I have been using mautic for a short while on smaller projects and recently decided to try it at a larger scale.
Here’s what was done:
- Install mautic
- Connect it to salesforce with fields being mapped only to pull from salesforce (no writes desired, yet)
- Run the integration scripts to pull/fetch
- Troubleshooting around #3
Here’s more information about the environment:
- We have approximately 2,300,000 records in salesforce (75% leads, 25% accounts)
- Mautic is running in a docker container (and I have many of these running elsewhere at smaller scale/much less records, this configuration is a “familiar territory” to me)
- There is nothing other than mautic running, it’s been given 2 CPUs and 8GB of RAM to start’
- I’m also familiar with Symfony3 and have been writing code for far too long; an advanced to hardcore level user
Here’s the issues I’ve run into so far:
- Running the integration script with the timespan of “the past 8 years” proved fruitless, it surpassed 6GB of RAM use (which was the php.ini memory_limit, actually passed in as -dmemory_limit=8G to the console script). Yes we have 8 year’s worth of data there, yes some of those old records are useful (they are still a customer!)

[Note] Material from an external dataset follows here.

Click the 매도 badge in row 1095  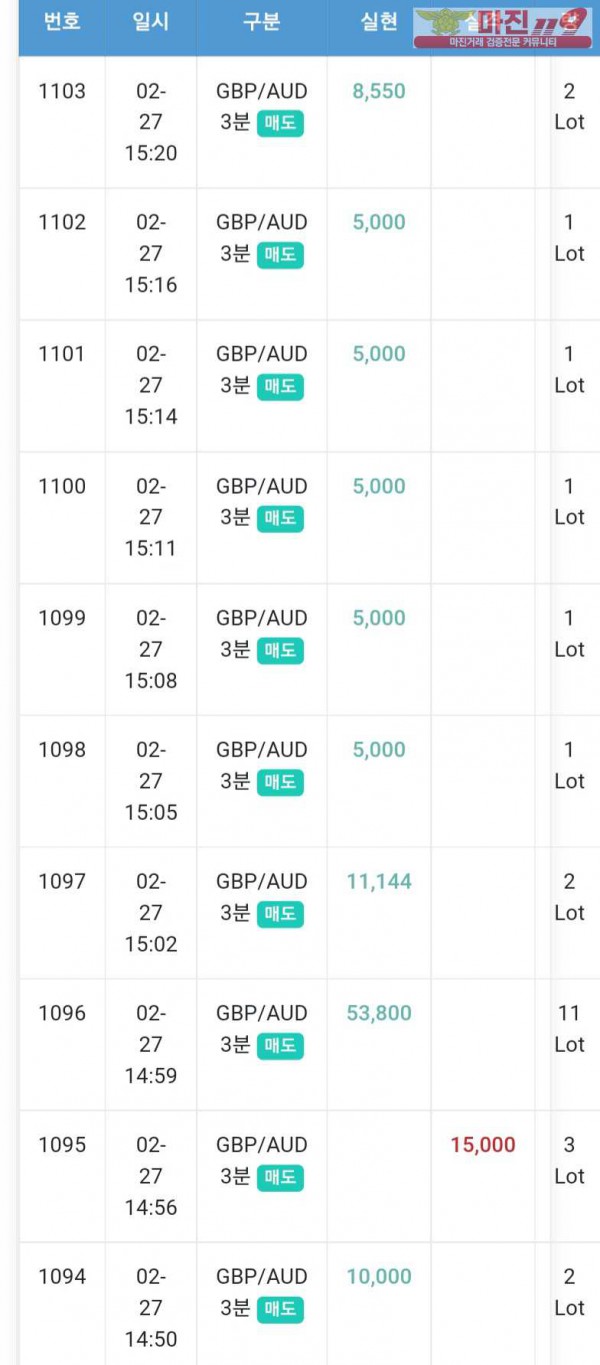pos(280,1177)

- Running the integration script from a supervisor script to call it “once per day for each day in the past 8 years” proved useful, as this allowed it to fetch the records in chunks and pulled in all of the 2.3M records. This was my fix to #1 but actually used 5GB+ of RAM when it hit days that saw 250K+ modified records. Later on I further broke this down to hourly when it started reading records “to be updated in salesforce”.

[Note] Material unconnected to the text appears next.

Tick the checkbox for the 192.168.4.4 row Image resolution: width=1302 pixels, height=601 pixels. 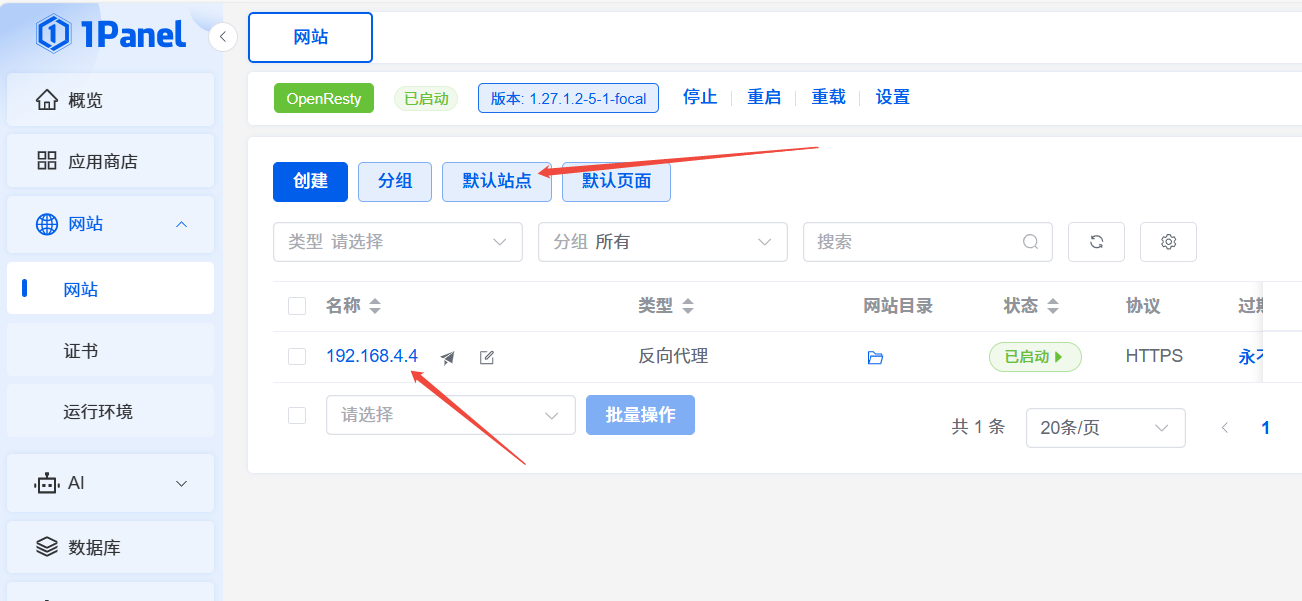click(x=297, y=356)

- So this import occurred within the past 3 days and encompassed records spanning the past 8 years. What was discovered, is that when my script got to 3 days ago (read: the day that the first sets of records from 8 years ago were imported into mautic) it seems to trigger an update of salesforce for those records. This is a bit counter-intuitive, as I don’t have any fields “pointing” back to salesforce yet in the mapping nor any timeline records for these contacts (besides their recent import to mautic).
- Now #3 wouldn’t be an issue in of itself, I can doctor some dates in the database to skip past that “update that will probably be skipped anyways”. There is another problem here related to SOSL that is related to data that was imported (see picture below). This one actually has me concerned about a potential issue (read: one day this is going to bite when not expected), whereas much of the above is mainly just feedback.
- Do not subscribe entries do not seem to be created. I mapped a field we use “EmailOptOut” (boolean) to the “Do not send contact by email” (or similarly named) field during salesforce setup and prior to running the integration scripts. We can import this manually afterward, but it was expected that this field would’ve been mapped accordingly. The docs are fairly thin on what to expect from this mapping, I’ll review this code once #4 is dealt with.
- Much of the data didn’t have to be pulled from salesforce. Allowing the salesforce integration to supply additional filters (on top of mapping) to only fetch records with a specific criteria would have reduced the impact (both in terms of API requests to SF as well as load on the mautic system/db) and made this process a bit less painful. This is more of a feature request than a problem, as over the coming months I’ll likely be flushing out more of these “large scale” issues we encounter.
Is anyone else using mautic with millions of records or have suggestions/comments? I’m currently blocked on #4 – any help would be appreciated!!